Collection entries
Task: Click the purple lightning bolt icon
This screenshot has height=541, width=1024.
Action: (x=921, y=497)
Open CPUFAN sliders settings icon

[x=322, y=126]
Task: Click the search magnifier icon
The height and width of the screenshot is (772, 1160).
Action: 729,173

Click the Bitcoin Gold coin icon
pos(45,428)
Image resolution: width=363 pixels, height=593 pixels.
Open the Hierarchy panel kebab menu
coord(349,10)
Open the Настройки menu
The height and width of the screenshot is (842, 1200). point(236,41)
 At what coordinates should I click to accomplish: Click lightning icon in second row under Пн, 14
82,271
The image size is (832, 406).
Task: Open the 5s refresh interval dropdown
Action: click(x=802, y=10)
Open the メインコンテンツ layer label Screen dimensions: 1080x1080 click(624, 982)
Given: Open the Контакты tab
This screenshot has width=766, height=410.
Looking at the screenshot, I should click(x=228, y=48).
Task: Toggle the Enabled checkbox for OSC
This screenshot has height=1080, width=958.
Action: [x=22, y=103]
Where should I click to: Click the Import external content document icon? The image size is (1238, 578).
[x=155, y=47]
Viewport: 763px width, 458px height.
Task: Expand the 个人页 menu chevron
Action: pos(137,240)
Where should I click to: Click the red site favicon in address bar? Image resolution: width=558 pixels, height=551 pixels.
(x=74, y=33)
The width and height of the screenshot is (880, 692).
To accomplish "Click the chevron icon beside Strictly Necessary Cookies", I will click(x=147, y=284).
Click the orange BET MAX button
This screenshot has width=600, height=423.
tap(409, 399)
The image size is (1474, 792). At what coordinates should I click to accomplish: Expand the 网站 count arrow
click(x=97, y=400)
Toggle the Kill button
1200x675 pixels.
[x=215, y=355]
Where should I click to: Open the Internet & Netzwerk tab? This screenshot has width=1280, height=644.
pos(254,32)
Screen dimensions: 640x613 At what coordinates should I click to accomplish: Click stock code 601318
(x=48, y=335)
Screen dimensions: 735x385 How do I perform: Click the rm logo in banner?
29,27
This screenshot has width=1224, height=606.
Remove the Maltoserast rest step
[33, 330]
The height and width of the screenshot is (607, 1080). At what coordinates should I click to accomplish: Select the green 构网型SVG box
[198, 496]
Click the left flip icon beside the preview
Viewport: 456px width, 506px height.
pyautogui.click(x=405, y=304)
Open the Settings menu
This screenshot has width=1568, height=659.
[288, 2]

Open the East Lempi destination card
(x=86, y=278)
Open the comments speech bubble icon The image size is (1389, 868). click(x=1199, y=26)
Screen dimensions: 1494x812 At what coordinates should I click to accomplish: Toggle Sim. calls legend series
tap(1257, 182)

## Activity
For the entries above, transcribe precisely the lines from the one with "Screen dimensions: 1494x812" through the end, including both.

## Reply to the task
Screen dimensions: 1494x812 At what coordinates should I click to accomplish: Toggle Sim. calls legend series
tap(1257, 182)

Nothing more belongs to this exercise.